Man könnte jetzt fragen, warum der Haushalt erst im Dezember eingebracht wird, wenn die Steuerschätzung schon am 30. Oktober kommt. Das hat technische und organisatorische Gründe. Zum einen muss das Kabinett einen Beschluss zum Haushalt fällen. Dieser Beschluss fällt auf einer Kabinettsitzung. Die nächste Kabinettsitzung nach der Steuerschätzung ist am 5. November. Ob der Beschluss dazu dort fällt, ist fraglich, vielleicht passiert das auch erst eine Woche später am 12. November.

Zum anderen werden laut Finanzministerium nach der Beschlussfassung des Kabinetts noch ca. drei Wochen benötigt, um alle Änderungen einzuarbeiten und die Pläne zu drucken.

Der fertige Haushaltsplanentwurf muss aber zur Ältestenratssitzung im Landtag sein. Diese findet immer eine Woche vor der Landtagssitzung statt (z.B. am 14.November), um dort die Tagesordnung für das Plenum festzulegen. Außerdem hat das Parlament ein Recht darauf, sich den Plan vor der Sitzung anzuschauen. Wenn also der Haushalt am 5. November das Kabinett passiert, hätte die Landesregierung bis zur Ältestenratssitzung am 14. November nur sechs Werktage Zeit, um den fertigen und gedruckten Plan im Landtag einzureichen. Das ist zu wenig.
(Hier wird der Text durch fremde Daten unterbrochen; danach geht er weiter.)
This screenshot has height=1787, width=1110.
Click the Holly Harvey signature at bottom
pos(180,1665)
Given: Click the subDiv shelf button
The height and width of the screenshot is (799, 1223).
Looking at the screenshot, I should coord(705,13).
Nach Informationen des MDR geht man in der Landesregierung davon aus, dass der Landtag frühestens im Dezember erstmals über den Haushaltsplan 2020/21 beraten kann. Wenn der Landtag im März einen Beschluss dazu fällt, wird wahrscheinlich erst im Mai 2020 Geld ausgereicht werden können.

All das ist so nicht hinnehmbar. Besonders für freie Träger, Investitionen und Neueinstellungen hat so ein später Haushalt dramatische Folgen. Mir scheint es, als hätte diese Landesregierung ihre Verantwortung für dieses Land im Koalitions-Chaos vergessen. Es scheinen Parteiinteressen und das Durchbringen eigener Positionen wichtiger zu sein, als das Wohl der Menschen in Sachsen-Anhalt.